Last chance failover

Kurt Granroth plug-discuss at granroth.org
Fri Nov 18 22:11:12 MST 2005


I am trying to setup network fail-over on my home server but am at a  
loss as to the best way to do it.  Google is no help as either my  
situation is unique or (more likely) my search terms are horrid.

Here's my situation:  I have a 100Mbps Ethernet card on eth0 and a  
802.11b wireless card on eth1.  The server is on a UPS that will keep  
it running for some time during a power outage.  My cable modem and  
wireless router/ap are also on a (separate) UPS that will keep them  
up for over an hour after power loss.  So if the power goes off, my  
server will stay up and my Internet connection will stay up.

Unfortunately, my server is on the opposite side of the house  
compared to my Internet router and goes through two other switches  
before getting there.  Neither of these switches are UPS protected.   
So if the power goes out, the server stays up and the 'net connection  
stays up... but the server can't access the 'net because the switches  
in between are now dead.

What I want to do in this situation is automatically switch to the  
wireless eth1.  It's much much slower, but it will still work in this  
case.  The question that I'm being stumped on is how to do that.

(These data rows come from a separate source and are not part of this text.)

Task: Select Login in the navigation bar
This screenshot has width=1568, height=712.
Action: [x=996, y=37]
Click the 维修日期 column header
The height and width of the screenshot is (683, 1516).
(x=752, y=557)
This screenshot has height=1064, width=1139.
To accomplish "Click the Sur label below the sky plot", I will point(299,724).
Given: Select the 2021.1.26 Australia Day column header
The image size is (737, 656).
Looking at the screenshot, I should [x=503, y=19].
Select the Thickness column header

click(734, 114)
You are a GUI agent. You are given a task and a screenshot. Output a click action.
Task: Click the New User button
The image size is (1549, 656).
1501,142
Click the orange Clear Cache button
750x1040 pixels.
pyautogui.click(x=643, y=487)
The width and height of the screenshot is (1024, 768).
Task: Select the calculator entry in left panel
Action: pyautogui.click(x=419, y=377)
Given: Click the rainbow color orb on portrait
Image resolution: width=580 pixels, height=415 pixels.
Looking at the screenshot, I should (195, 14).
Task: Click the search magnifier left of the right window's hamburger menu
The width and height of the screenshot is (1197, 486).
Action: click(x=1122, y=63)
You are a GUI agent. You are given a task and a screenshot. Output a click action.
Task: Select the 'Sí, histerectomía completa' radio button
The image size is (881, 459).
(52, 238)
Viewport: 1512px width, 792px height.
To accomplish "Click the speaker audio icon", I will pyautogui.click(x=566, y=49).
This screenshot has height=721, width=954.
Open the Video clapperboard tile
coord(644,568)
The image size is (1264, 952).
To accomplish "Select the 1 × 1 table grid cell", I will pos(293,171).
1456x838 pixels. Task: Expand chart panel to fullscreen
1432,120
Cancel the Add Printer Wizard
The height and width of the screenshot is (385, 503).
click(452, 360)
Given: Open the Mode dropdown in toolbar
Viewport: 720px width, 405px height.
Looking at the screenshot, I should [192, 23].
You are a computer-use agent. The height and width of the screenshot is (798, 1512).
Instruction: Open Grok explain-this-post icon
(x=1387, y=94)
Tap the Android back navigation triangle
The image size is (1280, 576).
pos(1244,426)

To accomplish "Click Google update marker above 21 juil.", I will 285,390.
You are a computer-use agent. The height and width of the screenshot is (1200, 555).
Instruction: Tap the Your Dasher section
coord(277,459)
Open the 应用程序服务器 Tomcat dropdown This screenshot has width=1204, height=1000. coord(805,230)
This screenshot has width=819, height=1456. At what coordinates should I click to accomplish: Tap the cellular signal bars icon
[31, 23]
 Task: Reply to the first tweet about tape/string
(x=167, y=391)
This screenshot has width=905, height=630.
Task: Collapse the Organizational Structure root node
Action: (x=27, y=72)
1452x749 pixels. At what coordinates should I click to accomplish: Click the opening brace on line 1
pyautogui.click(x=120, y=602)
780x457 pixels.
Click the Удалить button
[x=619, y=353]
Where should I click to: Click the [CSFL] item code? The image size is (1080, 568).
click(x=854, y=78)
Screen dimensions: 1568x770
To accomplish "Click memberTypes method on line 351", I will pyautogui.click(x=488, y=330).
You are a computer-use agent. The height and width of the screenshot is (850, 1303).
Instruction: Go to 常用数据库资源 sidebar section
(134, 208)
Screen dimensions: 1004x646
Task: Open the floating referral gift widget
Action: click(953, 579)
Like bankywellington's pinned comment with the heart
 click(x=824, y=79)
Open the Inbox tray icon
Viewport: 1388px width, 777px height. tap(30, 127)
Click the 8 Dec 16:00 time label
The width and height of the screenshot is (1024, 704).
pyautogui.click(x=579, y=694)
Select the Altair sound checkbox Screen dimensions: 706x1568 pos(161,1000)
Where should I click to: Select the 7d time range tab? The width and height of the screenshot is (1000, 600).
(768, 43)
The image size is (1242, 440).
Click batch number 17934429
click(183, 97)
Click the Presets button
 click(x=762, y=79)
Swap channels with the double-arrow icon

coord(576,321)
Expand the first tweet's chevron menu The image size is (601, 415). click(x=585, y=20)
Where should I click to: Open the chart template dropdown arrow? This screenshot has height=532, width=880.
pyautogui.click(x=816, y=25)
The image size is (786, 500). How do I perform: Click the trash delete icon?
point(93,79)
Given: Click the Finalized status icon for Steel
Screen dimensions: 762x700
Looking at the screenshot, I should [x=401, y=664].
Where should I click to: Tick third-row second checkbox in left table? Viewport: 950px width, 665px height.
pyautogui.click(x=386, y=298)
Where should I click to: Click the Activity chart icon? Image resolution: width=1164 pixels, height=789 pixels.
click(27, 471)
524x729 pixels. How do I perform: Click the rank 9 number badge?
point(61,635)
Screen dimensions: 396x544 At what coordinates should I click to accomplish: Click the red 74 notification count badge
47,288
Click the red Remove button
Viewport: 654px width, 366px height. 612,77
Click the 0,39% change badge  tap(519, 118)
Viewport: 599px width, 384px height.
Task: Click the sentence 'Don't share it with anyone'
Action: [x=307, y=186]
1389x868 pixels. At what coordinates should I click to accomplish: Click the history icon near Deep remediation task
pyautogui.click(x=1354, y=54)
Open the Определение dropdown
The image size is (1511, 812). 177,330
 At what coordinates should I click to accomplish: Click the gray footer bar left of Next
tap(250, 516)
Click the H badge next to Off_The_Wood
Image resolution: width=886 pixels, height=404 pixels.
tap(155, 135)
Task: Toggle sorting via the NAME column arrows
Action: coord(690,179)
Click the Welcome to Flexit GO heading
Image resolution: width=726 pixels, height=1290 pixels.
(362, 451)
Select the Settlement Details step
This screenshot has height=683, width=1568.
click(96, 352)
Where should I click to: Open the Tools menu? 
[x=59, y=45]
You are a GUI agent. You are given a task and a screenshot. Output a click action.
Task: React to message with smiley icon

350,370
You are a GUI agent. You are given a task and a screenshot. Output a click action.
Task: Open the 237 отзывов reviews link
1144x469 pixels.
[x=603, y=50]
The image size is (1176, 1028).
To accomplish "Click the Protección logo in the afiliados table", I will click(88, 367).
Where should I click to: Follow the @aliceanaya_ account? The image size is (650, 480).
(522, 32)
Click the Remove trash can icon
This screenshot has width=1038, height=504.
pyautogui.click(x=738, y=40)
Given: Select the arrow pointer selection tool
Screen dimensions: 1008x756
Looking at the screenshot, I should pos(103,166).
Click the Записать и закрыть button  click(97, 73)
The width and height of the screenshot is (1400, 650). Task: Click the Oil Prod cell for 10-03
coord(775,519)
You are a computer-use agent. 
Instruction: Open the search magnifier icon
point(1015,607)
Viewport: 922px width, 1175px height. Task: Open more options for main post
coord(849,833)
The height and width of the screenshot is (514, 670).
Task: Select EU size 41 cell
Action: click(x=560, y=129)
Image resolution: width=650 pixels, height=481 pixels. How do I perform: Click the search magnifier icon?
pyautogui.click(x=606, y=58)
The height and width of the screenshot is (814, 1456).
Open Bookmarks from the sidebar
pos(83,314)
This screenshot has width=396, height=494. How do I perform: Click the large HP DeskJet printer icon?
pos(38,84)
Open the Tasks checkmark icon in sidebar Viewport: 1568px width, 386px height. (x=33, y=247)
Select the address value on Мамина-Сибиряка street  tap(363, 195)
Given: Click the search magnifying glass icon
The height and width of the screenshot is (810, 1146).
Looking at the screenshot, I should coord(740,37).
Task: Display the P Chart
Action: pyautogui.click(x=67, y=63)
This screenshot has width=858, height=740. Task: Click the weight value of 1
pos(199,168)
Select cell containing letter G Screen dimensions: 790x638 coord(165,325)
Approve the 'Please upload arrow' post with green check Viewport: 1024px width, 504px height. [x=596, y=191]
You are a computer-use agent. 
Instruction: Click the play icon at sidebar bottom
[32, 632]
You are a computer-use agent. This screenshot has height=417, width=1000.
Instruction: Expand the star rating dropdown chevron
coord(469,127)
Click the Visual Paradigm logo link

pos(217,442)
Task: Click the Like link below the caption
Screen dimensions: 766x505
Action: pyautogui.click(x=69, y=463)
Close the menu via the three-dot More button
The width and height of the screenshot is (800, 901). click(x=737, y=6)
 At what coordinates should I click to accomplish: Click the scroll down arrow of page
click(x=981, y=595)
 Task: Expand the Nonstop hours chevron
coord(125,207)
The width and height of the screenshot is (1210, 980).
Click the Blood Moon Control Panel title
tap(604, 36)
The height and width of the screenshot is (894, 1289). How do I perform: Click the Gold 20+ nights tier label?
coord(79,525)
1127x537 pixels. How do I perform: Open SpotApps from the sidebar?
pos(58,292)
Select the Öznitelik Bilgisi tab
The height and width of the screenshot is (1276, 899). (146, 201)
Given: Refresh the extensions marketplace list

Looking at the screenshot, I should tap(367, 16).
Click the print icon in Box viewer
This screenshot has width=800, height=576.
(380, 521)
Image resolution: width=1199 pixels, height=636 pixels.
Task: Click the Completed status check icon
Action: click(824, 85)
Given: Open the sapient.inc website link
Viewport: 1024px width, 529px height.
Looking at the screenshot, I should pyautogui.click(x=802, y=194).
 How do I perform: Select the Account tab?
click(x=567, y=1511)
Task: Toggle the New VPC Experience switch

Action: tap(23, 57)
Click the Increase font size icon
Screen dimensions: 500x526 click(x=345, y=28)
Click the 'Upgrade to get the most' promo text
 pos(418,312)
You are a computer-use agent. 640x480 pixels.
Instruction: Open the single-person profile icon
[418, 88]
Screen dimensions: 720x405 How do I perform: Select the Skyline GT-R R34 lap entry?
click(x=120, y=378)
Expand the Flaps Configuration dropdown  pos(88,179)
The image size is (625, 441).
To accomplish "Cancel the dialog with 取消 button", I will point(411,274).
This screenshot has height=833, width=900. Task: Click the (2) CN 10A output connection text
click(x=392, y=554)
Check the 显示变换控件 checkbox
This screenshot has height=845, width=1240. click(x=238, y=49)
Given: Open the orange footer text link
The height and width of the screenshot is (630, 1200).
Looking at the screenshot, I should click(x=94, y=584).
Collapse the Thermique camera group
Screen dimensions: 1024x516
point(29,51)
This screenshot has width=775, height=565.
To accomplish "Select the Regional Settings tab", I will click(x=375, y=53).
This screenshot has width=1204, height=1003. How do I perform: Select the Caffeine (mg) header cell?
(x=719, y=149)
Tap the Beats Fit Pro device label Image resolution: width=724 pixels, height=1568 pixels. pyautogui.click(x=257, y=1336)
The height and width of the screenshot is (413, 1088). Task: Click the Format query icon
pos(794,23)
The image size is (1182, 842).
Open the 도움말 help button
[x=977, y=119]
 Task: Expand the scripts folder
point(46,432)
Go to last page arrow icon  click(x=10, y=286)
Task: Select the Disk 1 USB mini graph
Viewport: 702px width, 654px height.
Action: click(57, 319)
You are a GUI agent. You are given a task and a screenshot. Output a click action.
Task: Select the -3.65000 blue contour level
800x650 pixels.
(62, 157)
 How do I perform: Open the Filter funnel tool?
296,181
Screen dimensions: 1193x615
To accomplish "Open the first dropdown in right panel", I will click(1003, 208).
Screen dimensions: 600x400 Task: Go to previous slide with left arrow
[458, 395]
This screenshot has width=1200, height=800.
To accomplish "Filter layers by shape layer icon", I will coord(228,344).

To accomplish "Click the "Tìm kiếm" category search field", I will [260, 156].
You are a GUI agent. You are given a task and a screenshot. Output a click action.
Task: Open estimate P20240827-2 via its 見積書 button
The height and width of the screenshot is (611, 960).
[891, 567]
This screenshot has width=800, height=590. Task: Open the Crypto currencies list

I read up a bit on NIC bonding or teaming and I like the fact that it  
presents a unified front-end to the sockets so if one NIC goes down,  
no socket connections need to be broken.  However, bonding treats  
both NICs as equals and sends packets round-robin.  I don't want the  
wireless eth1 to be used at all unless it absolutely has to.  So  
bonding/teaming is out.

I then found a number of references to setting up a fail-over router  
by setting two routes and having the kernel automatically switch from  
the primary to the secondary route.  The exclusive nature of that  
appeals to me, but that won't work either since both eth0 and eth1  
will have the same default route in my setup.  I had the brief  
thought of maybe setting up an embedded router using UML or Xen or  
VMWare and having eth1 point to the router as the default route...  
but that's such a hack.  And besides, I would like whichever is the  
dominant NIC to have the main server IP.

I could probably approximate this with a script that just checks the  
link status on eth0 and if it drops for more than a few seconds, it  
would 'if eth0 down' and 'if eth1 up'.  That would likely work but  
would have the unfortunate problem of terminating any existing socket  
connections and would be, IMO, ugly.

So is there some elegant solution to this that I am missing?